• **Instructions for the task**
Quote precisely the final stretch of the listing: start at the line containing "How do I perform: Click" and stop after the last line.
━━━ Exercise input
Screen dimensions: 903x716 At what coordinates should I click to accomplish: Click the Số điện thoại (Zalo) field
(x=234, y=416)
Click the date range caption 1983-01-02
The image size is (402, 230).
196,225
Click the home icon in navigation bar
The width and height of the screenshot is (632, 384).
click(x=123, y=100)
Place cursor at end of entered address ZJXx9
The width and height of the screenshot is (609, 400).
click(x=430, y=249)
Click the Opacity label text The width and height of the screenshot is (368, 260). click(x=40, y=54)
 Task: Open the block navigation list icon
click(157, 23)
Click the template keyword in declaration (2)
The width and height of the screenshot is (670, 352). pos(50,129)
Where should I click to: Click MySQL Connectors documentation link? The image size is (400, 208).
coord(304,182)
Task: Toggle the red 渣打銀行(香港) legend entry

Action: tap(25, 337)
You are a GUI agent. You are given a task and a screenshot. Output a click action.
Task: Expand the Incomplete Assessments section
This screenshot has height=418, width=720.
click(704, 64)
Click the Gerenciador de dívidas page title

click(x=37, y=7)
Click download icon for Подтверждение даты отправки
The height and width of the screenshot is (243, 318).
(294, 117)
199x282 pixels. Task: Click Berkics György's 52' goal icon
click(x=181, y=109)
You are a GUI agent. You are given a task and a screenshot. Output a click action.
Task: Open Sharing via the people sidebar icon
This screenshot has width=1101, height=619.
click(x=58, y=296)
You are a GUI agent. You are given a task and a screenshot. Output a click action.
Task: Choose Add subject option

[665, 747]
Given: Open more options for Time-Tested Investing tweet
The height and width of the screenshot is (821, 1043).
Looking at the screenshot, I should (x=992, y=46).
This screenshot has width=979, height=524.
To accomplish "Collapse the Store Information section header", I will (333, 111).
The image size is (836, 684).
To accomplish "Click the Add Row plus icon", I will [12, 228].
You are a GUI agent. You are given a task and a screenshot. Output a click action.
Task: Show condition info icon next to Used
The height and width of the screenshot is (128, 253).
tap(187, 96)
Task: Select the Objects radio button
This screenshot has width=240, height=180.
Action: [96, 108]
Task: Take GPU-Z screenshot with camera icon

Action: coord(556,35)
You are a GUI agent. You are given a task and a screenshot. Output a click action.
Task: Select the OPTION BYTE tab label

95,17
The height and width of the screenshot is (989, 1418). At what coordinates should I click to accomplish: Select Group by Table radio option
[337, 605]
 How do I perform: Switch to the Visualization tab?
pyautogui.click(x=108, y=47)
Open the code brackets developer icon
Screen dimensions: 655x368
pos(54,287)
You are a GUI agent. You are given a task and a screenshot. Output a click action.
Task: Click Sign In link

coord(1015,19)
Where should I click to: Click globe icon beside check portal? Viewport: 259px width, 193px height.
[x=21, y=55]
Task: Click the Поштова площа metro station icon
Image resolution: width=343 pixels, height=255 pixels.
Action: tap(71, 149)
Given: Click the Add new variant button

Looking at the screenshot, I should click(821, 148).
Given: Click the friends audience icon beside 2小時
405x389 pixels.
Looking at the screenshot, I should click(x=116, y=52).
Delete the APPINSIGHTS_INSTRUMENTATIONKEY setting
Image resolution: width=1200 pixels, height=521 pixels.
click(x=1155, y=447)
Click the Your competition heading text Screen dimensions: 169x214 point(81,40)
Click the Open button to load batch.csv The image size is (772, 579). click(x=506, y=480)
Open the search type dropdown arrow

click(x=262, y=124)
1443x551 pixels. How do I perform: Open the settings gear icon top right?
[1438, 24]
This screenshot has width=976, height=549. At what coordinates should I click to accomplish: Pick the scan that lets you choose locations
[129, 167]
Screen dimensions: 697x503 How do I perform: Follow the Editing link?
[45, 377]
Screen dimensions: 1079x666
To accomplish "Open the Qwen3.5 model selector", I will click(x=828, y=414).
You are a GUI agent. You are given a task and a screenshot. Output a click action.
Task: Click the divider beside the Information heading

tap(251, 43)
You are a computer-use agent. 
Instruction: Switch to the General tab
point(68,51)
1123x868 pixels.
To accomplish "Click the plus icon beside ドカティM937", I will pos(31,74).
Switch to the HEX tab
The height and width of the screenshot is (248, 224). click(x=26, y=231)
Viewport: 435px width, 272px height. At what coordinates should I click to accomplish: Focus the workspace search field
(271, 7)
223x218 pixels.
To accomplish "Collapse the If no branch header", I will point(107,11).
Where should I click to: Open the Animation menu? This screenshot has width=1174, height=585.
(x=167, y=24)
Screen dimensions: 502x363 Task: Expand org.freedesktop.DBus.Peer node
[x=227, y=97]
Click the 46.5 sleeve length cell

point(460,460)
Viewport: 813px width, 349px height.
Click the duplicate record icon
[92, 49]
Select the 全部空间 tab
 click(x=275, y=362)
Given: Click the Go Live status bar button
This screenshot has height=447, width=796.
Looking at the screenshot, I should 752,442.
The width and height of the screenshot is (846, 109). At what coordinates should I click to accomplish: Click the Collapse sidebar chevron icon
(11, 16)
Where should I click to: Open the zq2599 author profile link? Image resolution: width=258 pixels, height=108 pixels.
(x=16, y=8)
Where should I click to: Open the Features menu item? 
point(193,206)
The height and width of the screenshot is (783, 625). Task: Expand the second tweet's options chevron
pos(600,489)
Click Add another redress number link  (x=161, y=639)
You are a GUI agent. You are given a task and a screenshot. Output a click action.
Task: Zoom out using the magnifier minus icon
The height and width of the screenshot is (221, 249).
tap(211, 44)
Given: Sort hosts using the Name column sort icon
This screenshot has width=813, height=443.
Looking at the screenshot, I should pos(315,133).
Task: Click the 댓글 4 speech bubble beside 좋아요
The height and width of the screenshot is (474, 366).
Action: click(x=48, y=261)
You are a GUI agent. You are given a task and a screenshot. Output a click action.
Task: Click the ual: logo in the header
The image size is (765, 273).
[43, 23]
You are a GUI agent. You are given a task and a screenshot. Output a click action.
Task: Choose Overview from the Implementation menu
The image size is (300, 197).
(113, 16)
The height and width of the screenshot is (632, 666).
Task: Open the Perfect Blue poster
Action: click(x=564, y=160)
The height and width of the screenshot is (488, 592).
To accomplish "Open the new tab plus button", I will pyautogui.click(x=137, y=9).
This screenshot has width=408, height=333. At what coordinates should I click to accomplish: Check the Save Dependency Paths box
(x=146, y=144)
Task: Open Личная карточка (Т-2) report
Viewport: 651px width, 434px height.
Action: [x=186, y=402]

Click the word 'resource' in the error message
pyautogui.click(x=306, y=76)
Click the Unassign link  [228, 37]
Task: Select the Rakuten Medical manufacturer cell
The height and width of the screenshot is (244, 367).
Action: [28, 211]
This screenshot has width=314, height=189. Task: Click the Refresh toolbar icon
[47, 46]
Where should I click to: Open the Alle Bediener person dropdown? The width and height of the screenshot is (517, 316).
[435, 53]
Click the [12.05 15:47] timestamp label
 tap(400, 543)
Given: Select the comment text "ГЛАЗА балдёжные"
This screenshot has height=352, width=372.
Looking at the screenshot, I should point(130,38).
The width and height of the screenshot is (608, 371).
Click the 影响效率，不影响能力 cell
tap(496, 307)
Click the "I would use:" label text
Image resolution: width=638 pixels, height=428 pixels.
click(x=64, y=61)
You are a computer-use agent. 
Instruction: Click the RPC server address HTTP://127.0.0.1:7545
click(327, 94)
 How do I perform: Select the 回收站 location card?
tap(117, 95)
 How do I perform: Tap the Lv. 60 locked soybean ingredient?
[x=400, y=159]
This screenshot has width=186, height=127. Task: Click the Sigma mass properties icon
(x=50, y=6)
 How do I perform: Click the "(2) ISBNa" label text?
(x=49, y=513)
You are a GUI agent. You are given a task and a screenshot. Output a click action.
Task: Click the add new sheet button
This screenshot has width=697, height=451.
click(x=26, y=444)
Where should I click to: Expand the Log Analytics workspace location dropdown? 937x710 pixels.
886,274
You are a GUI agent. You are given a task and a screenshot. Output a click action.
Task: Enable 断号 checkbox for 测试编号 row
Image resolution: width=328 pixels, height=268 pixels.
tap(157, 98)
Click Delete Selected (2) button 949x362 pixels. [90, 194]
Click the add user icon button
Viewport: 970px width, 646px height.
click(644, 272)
━━━━━━
• **Solution for this task**
 How do I perform: Click the "(2) ISBNa" label text?
(x=49, y=513)
You are a GUI agent. You are given a task and a screenshot. Output a click action.
Task: Click the add new sheet button
This screenshot has width=697, height=451.
click(x=26, y=444)
Where should I click to: Expand the Log Analytics workspace location dropdown? 937x710 pixels.
886,274
You are a GUI agent. You are given a task and a screenshot. Output a click action.
Task: Enable 断号 checkbox for 测试编号 row
Image resolution: width=328 pixels, height=268 pixels.
tap(157, 98)
Click Delete Selected (2) button 949x362 pixels. [90, 194]
Click the add user icon button
Viewport: 970px width, 646px height.
click(644, 272)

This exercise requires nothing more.